Ceux qui voient plus grand

Porter

Connue pour ses vols qui atterrissent à l’aéroport Billy-Bishop, au centre-ville de Toronto, Porter caresse de grandes ambitions. L’entreprise pourrait acheter jusqu’à 80 avions de ligne Embraer E195-E2 pour augmenter sa présence avec des destinations tant au Canada qu’aux États-Unis ainsi que dans le Sud. Les plans du transporteur aérien ne sont pas encore connus, mais Montréal figure dans ses projets, à l’instar d’Ottawa, d’Halifax et de l’aéroport torontois de Pearson.

Flair

PHOTO TIRÉE DE WIKIPÉDIA

Le transporteur albertain devrait être de plus en plus visible au Québec.

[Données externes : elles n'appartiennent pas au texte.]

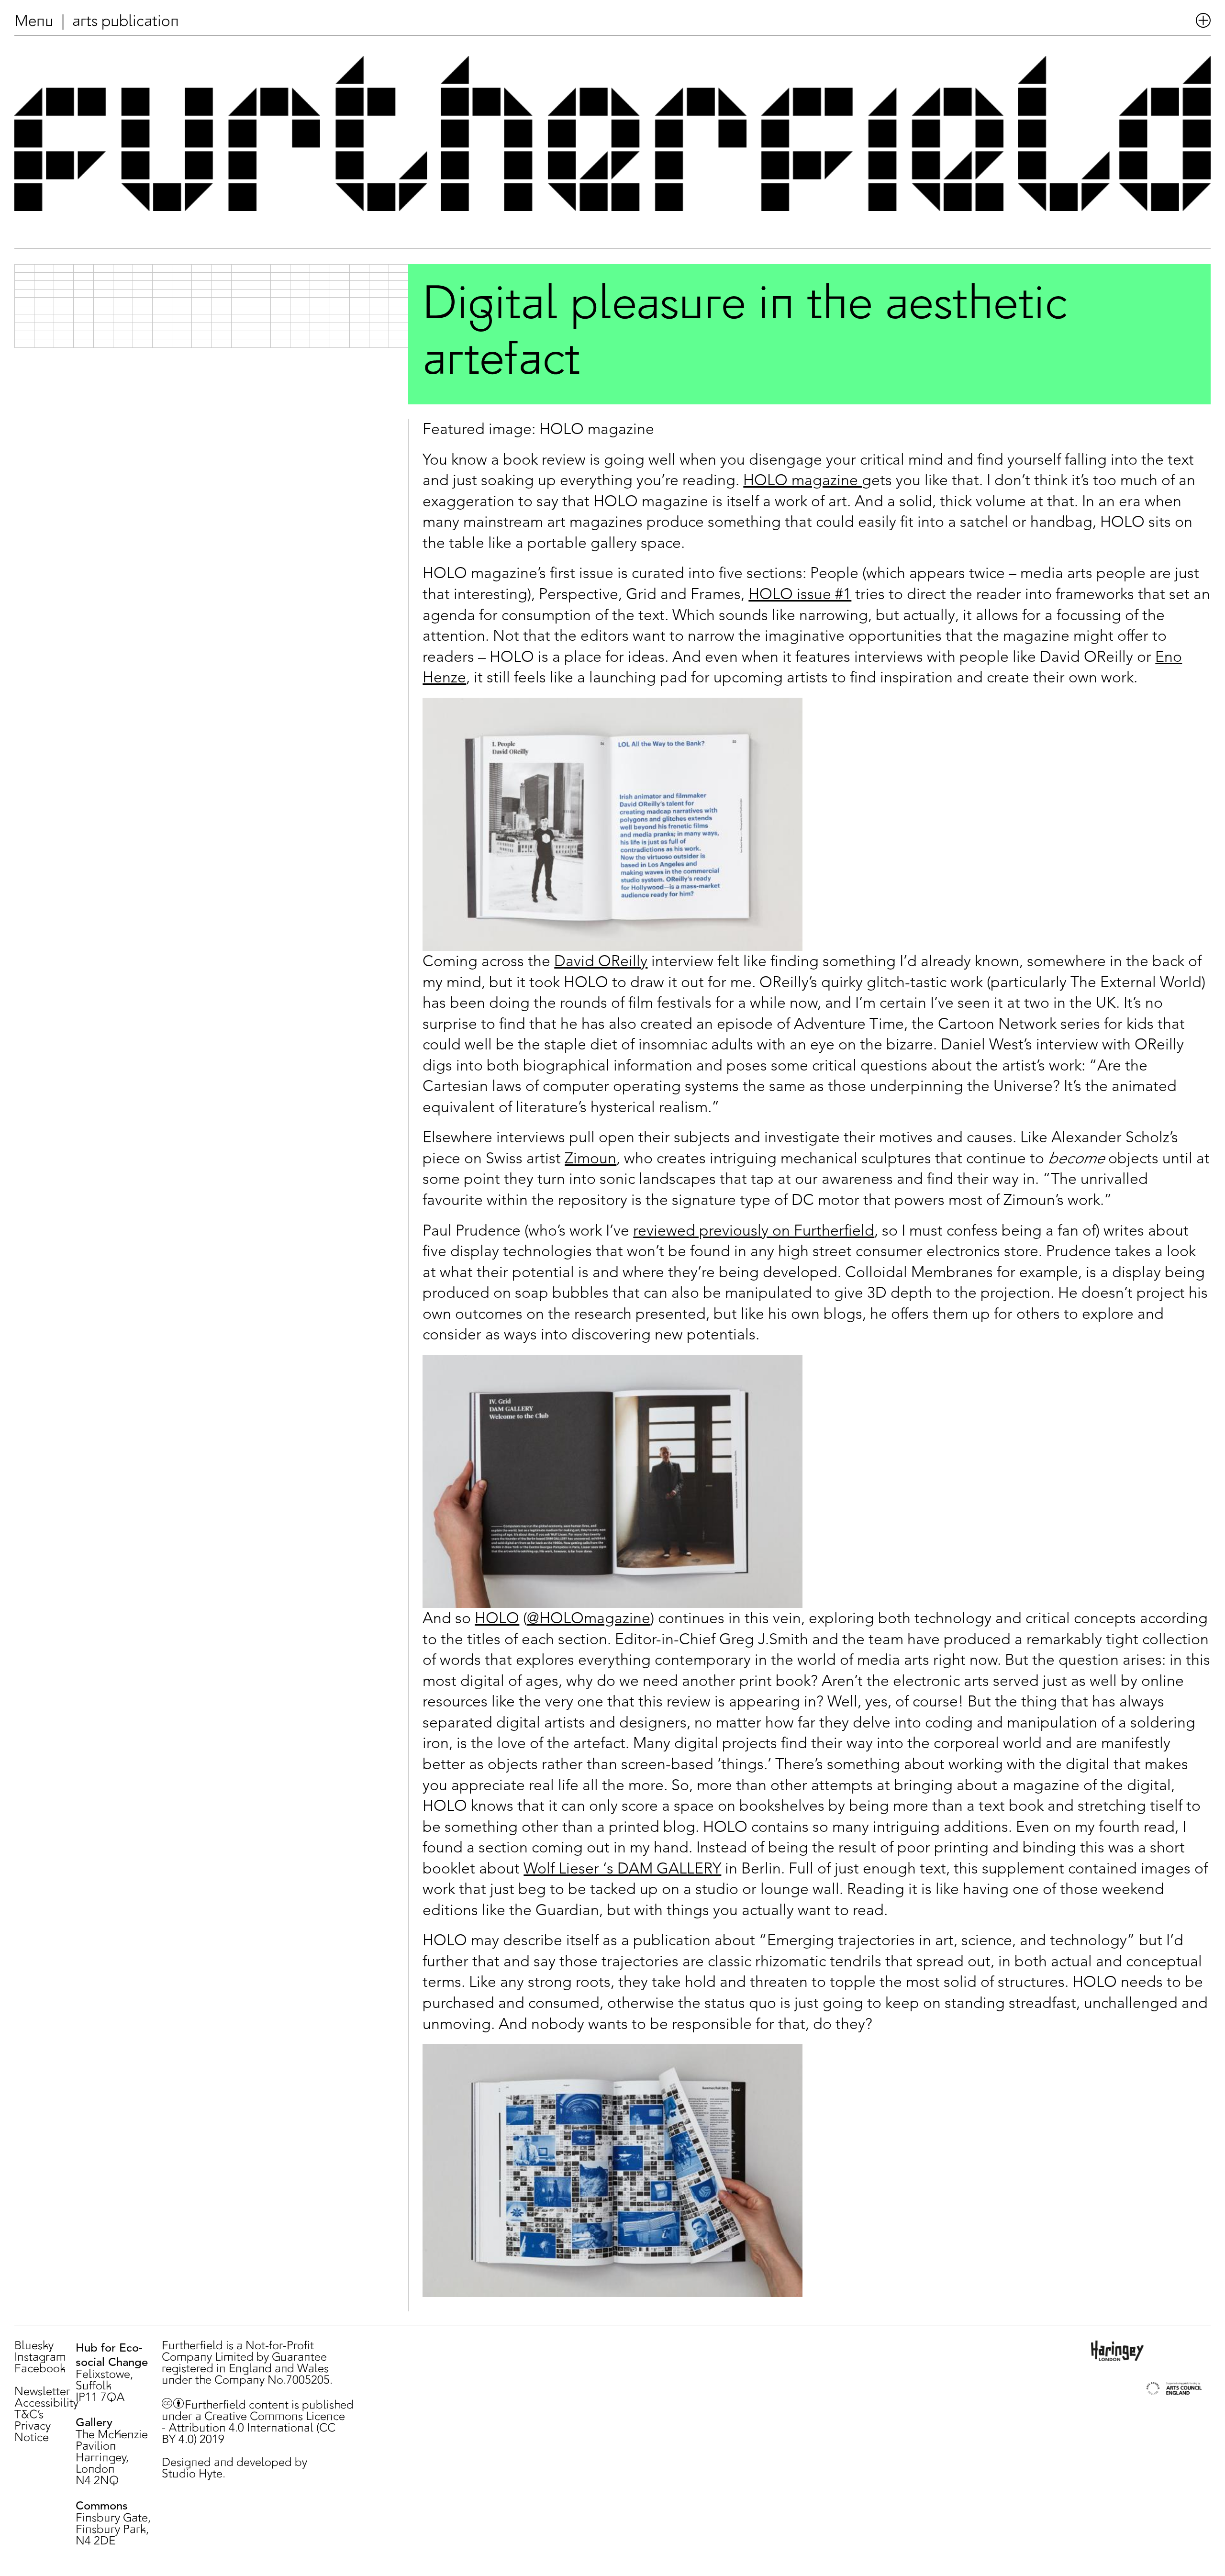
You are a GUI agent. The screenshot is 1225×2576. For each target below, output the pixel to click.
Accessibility (46, 2403)
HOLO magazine (802, 480)
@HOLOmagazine (588, 1618)
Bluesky (34, 2346)
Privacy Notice (32, 2432)
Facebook (40, 2369)
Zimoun (590, 1158)
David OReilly (600, 961)
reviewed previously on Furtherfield (753, 1230)
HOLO (497, 1618)
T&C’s (29, 2415)
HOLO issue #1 (799, 594)
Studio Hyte (192, 2474)
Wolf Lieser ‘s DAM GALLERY (622, 1868)
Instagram (40, 2358)
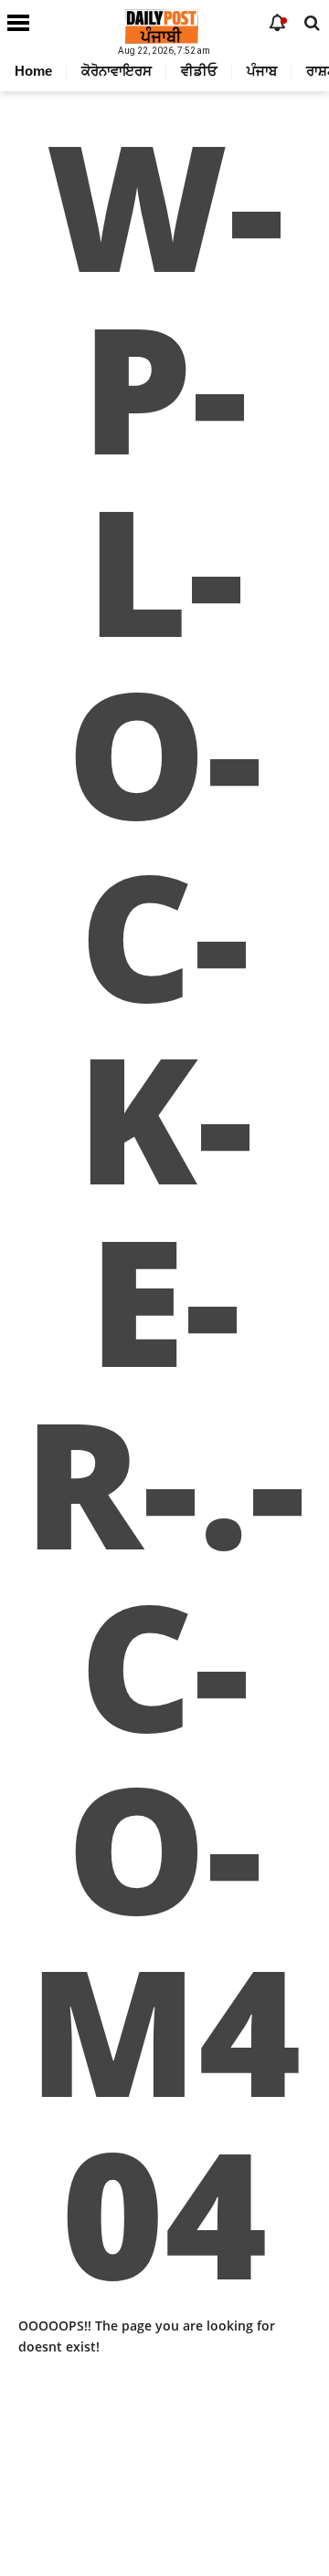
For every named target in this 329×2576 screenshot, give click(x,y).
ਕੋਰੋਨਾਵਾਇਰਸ (116, 70)
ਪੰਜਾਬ (262, 70)
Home (33, 70)
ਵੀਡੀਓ (199, 70)
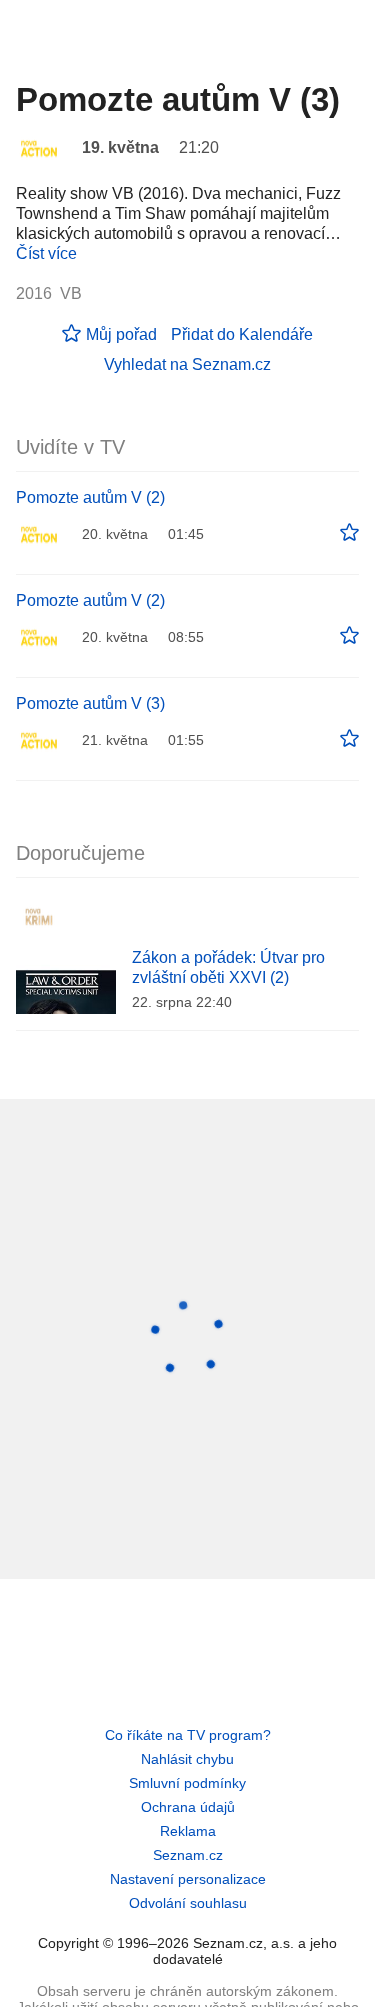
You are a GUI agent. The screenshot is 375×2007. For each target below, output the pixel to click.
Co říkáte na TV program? (188, 1735)
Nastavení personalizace (188, 1879)
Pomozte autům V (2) (90, 497)
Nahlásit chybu (187, 1759)
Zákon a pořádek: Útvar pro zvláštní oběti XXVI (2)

Le transporteur à bas coût d’Edmonton s’est déjà posé à l’aéroport Montréal-Trudeau. Tout indique que ses avions seront de plus en plus visibles dans la province. Sa flotte de 14 appareils devrait en compter 50 d’ici 2025. Des plans d’expansion sont donc sur la table. Une ombre au tableau : Flair est sous la loupe de l’Office des transports du Canada, qui vérifie si la compagnie respecte les seuils minimaux de propriété canadienne. Sa licence d’exploitation est en jeu. Une décision est attendue d’ici juin.

Swoop

PHOTO FOURNIE PAR SWOOP

Swoop, filiale à très bas prix de WestJet

Filiale à très bas prix de WestJet, Swoop n’atterrit pas encore au Québec. Le transporteur prend toutefois de plus en plus de place dans le marché canadien. L’entreprise à petit budget prévoit desservir 33 destinations cet été, dont la moitié au Canada.

Les p’tits nouveaux

Lynx

PHOTO TIRÉE DU SITE WEB DE L’ENTREPRISE

Lynx Air souhaite exploiter environ 45 avions d’ici 7 ans.

L’entreprise de Calgary est la dernière à miser sur le créneau des vols à petit budget. Ce transporteur ne dessert pas encore le Québec, mais Lynx Air souhaite exploiter environ 45 avions d’ici 7 ans. Une expansion du réseau au Canada est à prévoir si tout se déroule comme prévu. Au moment d’effectuer son vol inaugural, en avril dernier, l’entreprise de Calgary désirait exploiter 90 vols nationaux avant le mois de juin.

Canada Jetlines

Cette fois-ci semble être la bonne pour Canada Jetlines, qui a tenté de décoller à plus d’une reprise dans le passé, sans succès. Les débuts seront toutefois modestes, avec quelques appareils basés à l’aéroport Pearson, à compter de l’été. La compagnie a notamment les yeux tournés vers des destinations aux États-Unis, au Mexique ainsi que dans les Caraïbes.